■ **Alıştırma yönergesi**:
Aşağıdaki Abdülkadir Bulut yazısında "14 Kasım 2010" sözleriyle başlayıp "Alibeyköy’de tomurcuk verir..." sözleri de dahil olmak üzere biten bölümü hiç değiştirmeden yeniden yazın.

14 Kasım 2010 Pazar

Abdülkadir Bulut: “Gülü saklayan yaprak”

...Abdülkadir Bulut’u “Kasabalı bir Lorca” yapan niteliklerden bir diğeri de, aynı zamanda halkın içinde ve halkla birlikte olmasıdır. Sanatçı yapısının kuruluşundaki sağlamlık da buradan kaynaklanır. Abdülkadir Bulut’un toplumcu-gerçekçi şiiri, Anamur’da yörük çadırlarından doğar; Kırıkhan’da mayalanır; İstanbul’da Alibeyköy’de tomurcuk verir...

Aslında ikisi de doğru. Evet, Erkan Yücel ve Abdülkadir Bulut, biri tiyatro ve sinema oyuncusu, öteki şair, yaşamdan yaratıcılıklarının daha başlangıcında genç yaşta ayrıldıkları için de büyükler; öte yandan da, belki yine garip gelecek ama, tam tersine, sanki büyük oldukları için de yaşamdan genç yaşta ayrılmışlardır! En azından, ikisindeki büyüklük de başlangıç haldeki bir öncelik olarak hep vardı ve öyle kaldı, yani tomurcuk bir gül durumunda.

■ **Veri satırları**:
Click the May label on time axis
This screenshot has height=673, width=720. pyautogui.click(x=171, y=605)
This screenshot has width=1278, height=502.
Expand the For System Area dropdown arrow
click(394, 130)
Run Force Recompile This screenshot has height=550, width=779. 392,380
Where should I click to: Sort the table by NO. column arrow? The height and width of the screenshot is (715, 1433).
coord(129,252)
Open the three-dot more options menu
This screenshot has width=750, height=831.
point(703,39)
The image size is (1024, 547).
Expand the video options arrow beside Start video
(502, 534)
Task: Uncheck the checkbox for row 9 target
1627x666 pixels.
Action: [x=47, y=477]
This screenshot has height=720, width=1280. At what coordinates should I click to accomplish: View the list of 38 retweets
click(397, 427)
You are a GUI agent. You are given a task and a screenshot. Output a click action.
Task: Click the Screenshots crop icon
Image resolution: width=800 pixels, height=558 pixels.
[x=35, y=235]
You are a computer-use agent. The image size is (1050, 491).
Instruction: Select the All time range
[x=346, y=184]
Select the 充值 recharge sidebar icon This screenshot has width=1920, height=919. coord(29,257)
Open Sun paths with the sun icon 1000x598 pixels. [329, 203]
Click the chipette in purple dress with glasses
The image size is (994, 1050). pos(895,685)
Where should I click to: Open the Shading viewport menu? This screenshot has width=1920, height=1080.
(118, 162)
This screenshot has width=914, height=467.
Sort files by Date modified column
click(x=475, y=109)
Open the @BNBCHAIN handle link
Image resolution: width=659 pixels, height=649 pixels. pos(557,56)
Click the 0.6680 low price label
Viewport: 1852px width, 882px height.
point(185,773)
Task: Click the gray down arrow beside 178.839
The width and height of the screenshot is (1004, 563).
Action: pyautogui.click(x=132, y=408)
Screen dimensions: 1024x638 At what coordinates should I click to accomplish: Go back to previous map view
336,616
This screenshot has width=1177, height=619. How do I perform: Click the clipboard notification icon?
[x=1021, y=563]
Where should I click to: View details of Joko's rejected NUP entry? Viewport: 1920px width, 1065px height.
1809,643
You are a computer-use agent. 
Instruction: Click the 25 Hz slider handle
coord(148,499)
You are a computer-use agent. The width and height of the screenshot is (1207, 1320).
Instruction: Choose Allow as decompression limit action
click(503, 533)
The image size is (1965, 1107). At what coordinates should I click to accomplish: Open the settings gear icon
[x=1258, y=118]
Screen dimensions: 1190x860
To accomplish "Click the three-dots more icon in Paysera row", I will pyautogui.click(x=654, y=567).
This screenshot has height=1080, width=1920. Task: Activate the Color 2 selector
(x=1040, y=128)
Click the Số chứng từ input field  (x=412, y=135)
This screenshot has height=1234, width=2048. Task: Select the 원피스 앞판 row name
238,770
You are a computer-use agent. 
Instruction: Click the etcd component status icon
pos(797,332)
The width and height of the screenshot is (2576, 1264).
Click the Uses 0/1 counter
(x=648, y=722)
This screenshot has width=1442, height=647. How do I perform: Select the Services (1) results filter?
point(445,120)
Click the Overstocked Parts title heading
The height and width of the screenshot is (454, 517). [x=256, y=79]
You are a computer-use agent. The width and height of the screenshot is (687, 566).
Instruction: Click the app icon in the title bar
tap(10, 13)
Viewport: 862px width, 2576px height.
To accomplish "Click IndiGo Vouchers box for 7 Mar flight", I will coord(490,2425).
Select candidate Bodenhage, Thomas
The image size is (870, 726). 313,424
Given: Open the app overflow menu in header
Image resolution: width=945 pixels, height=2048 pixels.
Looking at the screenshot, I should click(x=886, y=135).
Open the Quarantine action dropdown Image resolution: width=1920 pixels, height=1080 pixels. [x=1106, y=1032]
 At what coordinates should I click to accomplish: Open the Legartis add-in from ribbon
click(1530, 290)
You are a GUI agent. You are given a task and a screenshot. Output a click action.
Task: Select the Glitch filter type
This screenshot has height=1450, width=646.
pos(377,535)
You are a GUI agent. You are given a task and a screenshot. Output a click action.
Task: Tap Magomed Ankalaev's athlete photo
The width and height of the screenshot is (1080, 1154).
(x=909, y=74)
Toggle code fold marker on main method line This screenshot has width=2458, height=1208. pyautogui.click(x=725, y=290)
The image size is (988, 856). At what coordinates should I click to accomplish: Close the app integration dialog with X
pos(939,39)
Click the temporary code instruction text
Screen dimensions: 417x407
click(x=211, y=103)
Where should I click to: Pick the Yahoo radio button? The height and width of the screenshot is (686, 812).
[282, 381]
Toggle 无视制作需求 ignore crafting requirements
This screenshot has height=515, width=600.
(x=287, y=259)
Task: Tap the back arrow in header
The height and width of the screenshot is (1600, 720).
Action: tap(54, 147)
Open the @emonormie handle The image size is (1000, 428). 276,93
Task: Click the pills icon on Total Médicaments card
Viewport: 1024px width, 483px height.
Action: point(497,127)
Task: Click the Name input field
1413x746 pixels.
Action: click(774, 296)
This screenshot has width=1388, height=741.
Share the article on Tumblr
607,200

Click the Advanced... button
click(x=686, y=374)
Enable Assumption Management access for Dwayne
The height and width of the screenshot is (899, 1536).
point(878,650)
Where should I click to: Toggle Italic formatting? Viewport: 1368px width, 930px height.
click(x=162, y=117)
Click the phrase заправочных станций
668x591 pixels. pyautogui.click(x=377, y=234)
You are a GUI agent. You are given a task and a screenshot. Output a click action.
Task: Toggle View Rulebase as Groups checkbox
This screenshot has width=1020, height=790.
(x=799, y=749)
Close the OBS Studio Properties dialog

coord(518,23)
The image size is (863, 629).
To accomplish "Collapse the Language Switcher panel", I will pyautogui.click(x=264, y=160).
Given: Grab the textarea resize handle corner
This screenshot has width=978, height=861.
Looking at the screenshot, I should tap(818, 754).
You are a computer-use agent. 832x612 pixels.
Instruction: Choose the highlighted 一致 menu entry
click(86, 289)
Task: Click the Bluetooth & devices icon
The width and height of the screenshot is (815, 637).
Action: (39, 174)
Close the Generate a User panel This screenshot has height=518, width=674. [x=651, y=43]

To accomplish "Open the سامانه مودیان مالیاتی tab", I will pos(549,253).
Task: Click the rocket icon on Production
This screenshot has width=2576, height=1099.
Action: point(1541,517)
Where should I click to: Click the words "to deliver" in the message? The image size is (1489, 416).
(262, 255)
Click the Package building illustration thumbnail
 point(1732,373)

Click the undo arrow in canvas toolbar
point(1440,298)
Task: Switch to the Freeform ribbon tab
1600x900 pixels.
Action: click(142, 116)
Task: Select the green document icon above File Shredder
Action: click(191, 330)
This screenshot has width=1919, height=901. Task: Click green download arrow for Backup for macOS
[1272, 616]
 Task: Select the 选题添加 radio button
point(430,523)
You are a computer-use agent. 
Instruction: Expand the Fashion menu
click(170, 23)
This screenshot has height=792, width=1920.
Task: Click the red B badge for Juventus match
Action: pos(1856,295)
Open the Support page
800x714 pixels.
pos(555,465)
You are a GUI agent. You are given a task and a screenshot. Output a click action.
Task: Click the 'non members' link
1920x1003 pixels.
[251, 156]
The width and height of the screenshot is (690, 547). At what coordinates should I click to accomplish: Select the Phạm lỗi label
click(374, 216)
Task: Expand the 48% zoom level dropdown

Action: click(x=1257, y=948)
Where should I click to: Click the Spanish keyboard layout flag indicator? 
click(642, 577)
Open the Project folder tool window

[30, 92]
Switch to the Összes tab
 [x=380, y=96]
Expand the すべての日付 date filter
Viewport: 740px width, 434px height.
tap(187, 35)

■ **Örnek çözüm**:
14 Kasım 2010 Pazar

Abdülkadir Bulut: “Gülü saklayan yaprak”

...Abdülkadir Bulut’u “Kasabalı bir Lorca” yapan niteliklerden bir diğeri de, aynı zamanda halkın içinde ve halkla birlikte olmasıdır. Sanatçı yapısının kuruluşundaki sağlamlık da buradan kaynaklanır. Abdülkadir Bulut’un toplumcu-gerçekçi şiiri, Anamur’da yörük çadırlarından doğar; Kırıkhan’da mayalanır; İstanbul’da Alibeyköy’de tomurcuk verir...